Technology will keep improving and our systems will get smarter and smarter, though this relies on a few assumptions - that we can make technological improvements, and that we want to make technological improvements. Another presumption we have to make when we assume our technology will continue to develop is that the scale of human or machine intelligence is indefinite, or at least the peak is significantly far away from current human-level intelligence.
Biggest challenge - ever
If we look at the development of the human brain, evolution reaches a cap at some point. The term “super intelligence” is something our brains are just not designed to think about as we haven’t evolved to a point where we can understand the concept.
How long until we reach super intelligence? When asked, many researchers in the industry guess somewhere between 50 and 100 years. The bottom line is that no one really knows, but this seems a sensible estimation.

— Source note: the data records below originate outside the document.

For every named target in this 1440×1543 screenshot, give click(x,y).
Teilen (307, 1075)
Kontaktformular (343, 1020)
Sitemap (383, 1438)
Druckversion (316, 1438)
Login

If we imagine, for a moment, that we are at some point in the future and have successfully managed to create a super intelligence. We must now give it an objective function. Perhaps we are the owners of a paperclip company and our super intelligence is given the task of creating more paperclips. It starts off doing a great job - churning out paperclips faster than we could have possibly imagined. The system is designed to make itself better and improve its machines. It realises that the warehouse it is housed in contains some steel, so it removes the metal from the warehouse building and turns it into paperclips. Then it realises that humans have small amounts of metallic atoms in their bodies...you can see where this is going. The super intelligence would not stop until it had wiped out the entire human race and used up all the resources on the planet. This may sound like some dystopian future but the machine was simply doing what it was asked to do.
If we can programme a super intelligence to simply “do what I would do” then it very much depends on who is doing the programming to set the ethical standard. Assuming we can build a super intelligence, we will have one solitary chance to use an objective function that is 100 per cent correct. The people responsible for implementing this are likely to cut corners - they are likely to be governments in a race with one another to be the first to achieve something extraordinary.
There are huge incentives for being the one who did it first, rather than the one who did it right. All governments must take responsibility for working together simultaneously because it only takes one government to do it wrong. And the negative consequences for everyone will be very, very serious. We need an unprecedented level of international cooperation to make sure that everyone does this correctly. Perhaps we need a Hippocratic oath for programming that all governments are bound to adhere to.
If we accept the idea that creating super intelligence is likely to be the biggest challenge humanity has ever faced, resulting in the most powerful weapon ever invented, then it’s also likely to be the hardest to get right.
We must start thinking about the solutions around regulation, licensing and monitoring - about laying the groundwork for success - because if we get it right then the upsides are extraordinary. If we get it wrong, it could mean the end of everything we know.